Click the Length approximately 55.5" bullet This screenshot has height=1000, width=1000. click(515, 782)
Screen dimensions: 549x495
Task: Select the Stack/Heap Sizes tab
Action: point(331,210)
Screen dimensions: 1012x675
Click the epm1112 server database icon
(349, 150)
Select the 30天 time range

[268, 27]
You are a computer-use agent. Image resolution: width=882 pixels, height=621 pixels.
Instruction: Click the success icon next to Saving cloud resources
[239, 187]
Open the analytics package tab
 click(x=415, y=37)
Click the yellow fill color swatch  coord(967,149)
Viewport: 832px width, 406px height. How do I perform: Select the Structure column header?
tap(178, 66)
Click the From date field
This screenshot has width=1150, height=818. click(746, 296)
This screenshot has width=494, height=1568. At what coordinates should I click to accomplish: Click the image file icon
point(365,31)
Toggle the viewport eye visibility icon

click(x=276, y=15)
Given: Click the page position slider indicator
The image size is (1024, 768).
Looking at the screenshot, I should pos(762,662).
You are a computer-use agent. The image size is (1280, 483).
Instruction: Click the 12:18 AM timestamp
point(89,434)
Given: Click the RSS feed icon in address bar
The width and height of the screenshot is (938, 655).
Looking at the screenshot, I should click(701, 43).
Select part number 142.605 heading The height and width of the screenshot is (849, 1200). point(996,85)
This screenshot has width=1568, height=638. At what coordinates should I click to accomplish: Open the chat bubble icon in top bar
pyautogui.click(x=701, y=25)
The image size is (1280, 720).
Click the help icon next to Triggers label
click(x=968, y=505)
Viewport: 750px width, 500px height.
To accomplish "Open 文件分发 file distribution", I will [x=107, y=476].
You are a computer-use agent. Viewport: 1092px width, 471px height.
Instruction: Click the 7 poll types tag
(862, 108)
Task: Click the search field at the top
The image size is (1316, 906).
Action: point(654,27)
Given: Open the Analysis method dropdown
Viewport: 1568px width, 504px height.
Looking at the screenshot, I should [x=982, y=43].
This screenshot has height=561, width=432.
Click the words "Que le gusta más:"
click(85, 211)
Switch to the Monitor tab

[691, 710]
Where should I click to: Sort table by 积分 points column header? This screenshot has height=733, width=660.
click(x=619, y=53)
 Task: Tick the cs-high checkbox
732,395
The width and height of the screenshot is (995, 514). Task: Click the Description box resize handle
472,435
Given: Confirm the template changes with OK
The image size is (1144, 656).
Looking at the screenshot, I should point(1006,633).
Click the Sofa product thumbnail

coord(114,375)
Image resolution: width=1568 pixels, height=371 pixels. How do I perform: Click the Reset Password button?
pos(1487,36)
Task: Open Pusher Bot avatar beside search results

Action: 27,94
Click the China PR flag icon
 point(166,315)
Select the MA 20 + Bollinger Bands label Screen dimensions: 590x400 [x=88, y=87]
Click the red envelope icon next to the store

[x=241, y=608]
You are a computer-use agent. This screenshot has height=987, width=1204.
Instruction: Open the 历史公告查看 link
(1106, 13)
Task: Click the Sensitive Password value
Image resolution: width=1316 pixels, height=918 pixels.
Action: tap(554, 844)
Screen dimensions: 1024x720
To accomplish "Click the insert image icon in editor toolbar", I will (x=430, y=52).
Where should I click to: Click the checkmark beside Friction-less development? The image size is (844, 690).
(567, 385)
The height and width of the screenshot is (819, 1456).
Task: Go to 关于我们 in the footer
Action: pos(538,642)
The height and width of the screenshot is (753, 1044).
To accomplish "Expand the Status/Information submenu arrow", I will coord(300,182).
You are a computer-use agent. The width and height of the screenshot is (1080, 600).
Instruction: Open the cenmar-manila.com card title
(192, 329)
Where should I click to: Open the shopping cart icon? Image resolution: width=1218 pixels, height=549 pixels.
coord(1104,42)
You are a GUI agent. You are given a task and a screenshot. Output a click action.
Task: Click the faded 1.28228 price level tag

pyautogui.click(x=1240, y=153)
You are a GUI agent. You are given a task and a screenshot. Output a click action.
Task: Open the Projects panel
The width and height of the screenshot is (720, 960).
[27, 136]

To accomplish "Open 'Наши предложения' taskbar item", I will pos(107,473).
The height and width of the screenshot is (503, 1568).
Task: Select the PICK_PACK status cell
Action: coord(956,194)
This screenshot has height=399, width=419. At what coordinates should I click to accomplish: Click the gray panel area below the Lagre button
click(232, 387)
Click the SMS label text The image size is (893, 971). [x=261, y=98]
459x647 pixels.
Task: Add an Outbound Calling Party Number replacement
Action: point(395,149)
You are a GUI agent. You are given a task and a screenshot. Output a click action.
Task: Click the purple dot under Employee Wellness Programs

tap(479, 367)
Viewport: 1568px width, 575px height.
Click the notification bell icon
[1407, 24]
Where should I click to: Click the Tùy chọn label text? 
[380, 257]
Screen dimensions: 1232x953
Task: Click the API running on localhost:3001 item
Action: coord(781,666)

Instructions to follow ▸ Restate word for word the lines running from the line that holds "Viewport: 1568px width, 575px height." to the final line of the entries.

Exercise response ▸
Viewport: 1568px width, 575px height.
Click the notification bell icon
[1407, 24]
Where should I click to: Click the Tùy chọn label text? 
[380, 257]
Screen dimensions: 1232x953
Task: Click the API running on localhost:3001 item
Action: coord(781,666)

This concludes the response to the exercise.